Nature of roots of a quadratic.

Question

Question: If the equation $x^2+2x+1+\lambda=0$ has real and unequal roots, determine the nature of the roots of the equation

$(\lambda+2)(x^2+2x+1+\lambda)=2\lambda(x^2+1)$.

My attempt: Taking $(\lambda+2)$ to the other side we have $\dfrac{2\lambda}{(\lambda+2)}(x^2+1)$ which must have real and unequal roots.

Let $a=\dfrac{2\lambda}{(\lambda+2)}$.

Then $ax^2+a$ has real and unequal roots so $\sqrt{4a^2}>0$ and so $a>\dfrac{1}{2}$ which means that $\lambda>\dfrac{2}{3}$. (I'm not sure how helpful this is.)

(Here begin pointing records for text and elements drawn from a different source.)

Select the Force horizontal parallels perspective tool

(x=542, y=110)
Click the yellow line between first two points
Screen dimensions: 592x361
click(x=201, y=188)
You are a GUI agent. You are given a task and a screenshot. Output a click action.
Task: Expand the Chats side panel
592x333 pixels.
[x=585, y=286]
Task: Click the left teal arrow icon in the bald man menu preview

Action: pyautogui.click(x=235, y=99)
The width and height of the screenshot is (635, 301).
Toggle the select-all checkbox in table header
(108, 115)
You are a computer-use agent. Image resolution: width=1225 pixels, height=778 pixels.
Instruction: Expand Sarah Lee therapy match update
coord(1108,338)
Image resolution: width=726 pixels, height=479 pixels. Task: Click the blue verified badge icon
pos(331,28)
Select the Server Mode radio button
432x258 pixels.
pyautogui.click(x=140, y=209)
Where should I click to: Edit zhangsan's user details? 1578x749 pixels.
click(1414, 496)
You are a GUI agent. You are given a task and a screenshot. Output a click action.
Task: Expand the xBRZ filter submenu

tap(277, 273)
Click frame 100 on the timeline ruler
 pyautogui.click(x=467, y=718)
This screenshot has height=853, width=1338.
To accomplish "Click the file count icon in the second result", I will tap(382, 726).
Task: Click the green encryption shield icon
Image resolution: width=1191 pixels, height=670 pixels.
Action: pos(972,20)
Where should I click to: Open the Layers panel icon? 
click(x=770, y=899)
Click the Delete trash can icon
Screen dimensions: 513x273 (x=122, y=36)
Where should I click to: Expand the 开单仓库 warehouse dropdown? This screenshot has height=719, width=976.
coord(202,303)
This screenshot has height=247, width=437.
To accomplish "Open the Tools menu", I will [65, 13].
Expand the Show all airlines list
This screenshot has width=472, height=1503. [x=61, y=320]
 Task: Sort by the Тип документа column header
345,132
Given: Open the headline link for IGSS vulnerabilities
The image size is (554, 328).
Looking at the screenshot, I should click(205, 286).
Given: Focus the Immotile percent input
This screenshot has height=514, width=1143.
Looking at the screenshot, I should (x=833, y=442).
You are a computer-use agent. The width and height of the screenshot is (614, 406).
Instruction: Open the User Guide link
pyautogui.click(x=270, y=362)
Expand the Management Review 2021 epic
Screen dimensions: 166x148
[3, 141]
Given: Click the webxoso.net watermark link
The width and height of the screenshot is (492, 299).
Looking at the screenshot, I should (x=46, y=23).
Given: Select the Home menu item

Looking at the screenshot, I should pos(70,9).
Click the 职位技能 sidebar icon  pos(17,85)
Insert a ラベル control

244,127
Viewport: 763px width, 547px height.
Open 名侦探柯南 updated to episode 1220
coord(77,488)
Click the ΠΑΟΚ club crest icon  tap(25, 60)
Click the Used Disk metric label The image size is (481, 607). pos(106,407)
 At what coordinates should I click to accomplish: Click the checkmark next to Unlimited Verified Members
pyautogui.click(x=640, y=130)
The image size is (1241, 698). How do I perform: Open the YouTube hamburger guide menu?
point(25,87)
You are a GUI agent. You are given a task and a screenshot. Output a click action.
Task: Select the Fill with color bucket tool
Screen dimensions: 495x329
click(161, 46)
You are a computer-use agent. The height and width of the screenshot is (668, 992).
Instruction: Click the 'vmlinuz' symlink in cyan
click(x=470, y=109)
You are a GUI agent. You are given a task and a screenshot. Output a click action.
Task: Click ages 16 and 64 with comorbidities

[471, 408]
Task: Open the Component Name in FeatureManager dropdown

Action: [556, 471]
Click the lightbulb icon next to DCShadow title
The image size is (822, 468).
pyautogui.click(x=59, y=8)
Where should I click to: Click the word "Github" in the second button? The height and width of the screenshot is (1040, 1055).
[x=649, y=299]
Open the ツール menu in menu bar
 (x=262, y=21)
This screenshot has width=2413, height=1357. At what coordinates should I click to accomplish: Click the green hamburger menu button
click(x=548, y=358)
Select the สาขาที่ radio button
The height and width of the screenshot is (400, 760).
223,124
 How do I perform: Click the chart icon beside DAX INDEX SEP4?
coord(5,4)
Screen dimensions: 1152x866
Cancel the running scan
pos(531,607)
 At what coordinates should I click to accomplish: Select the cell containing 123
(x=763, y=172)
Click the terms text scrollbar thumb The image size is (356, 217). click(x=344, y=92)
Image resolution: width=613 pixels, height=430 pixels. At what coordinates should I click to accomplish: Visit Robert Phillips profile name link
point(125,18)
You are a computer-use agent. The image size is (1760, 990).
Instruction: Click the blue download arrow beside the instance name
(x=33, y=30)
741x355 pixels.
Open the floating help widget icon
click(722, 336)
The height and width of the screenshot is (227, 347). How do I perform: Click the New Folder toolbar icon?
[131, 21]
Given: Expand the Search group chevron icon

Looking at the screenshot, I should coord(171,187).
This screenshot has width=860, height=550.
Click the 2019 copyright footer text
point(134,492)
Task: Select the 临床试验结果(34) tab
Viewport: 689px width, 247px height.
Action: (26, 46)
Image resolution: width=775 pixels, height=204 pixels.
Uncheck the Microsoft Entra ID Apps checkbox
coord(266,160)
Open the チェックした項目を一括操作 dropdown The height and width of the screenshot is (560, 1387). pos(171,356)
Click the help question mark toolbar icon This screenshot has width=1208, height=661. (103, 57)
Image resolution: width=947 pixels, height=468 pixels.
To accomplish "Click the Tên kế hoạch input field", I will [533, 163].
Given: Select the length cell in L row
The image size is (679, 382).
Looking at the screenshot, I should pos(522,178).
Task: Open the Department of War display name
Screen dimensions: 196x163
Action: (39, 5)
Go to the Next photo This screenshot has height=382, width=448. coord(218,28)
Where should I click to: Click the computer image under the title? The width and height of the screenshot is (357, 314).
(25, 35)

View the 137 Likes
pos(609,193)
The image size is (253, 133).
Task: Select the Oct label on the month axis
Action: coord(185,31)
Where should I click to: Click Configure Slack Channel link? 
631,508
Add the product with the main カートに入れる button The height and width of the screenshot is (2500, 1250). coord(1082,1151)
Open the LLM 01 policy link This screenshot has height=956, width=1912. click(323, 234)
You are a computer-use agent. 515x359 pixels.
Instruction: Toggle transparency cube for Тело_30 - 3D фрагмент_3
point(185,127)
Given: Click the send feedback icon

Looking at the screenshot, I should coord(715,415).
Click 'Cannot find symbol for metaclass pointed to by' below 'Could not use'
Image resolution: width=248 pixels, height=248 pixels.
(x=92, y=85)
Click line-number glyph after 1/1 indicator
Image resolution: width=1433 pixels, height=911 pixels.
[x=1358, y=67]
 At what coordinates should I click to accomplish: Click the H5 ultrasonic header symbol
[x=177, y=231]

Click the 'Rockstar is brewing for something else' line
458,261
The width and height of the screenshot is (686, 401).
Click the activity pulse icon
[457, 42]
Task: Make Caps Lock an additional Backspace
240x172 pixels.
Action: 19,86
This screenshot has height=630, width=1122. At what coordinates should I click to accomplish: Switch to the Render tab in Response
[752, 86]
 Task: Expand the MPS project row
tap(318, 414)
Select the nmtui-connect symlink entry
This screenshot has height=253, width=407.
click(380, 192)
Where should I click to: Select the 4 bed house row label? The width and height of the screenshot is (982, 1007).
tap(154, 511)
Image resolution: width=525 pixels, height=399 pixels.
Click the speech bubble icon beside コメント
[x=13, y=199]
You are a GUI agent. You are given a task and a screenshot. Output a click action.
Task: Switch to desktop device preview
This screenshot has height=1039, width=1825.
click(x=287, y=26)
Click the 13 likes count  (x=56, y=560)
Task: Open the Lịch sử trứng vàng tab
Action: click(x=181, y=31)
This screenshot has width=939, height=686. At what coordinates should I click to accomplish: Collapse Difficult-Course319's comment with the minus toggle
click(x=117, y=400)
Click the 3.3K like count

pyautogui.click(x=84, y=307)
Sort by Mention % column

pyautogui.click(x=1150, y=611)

Besides this I have no idea what else can be done as I am sure that expanding the brackets given will lead nowhere.

Answer 1

HINT:

The discriminant of $x^2+2x+1+\lambda=0$ is $2^2>4(1+\lambda)\iff\lambda<0$

Now rearrange the second equation as $Ax^2+Bx+C=0$ and find the sign of the discriminant with $\lambda<0$

Answer 2

Expanding and collecting terms, $$(\lambda-2)x^2-2(\lambda+2)x-(\lambda^2+\lambda+2)=0\ .$$ The given equation has unequal real roots if and only if $\lambda<0$; in this case the second quadratic has discriminant $$4(\lambda+2)^2+4(\lambda-2)(\lambda^2+\lambda+2)=4\lambda(\lambda^2+4)<0\ .$$ So the quadratic has (non-real) complex conjugate roots.

Answer 3

Since the equation $x^2+2x+1+\lambda=0$ has real and unequal roots, we have $$4-4(1+\lambda)>0$$ Hence $\lambda<0$.

Write $(\lambda+2)(x^2+2x+1+\lambda)=2\lambda(x^2+1)$ as $(-\lambda+2)x^2+2(\lambda+2)x+(\lambda^2+\lambda+2)=0$.

After computation, you can find the discriminant is $4\lambda(\lambda^2+4)<0$.

And $(-\lambda+2)>0$, so no real root.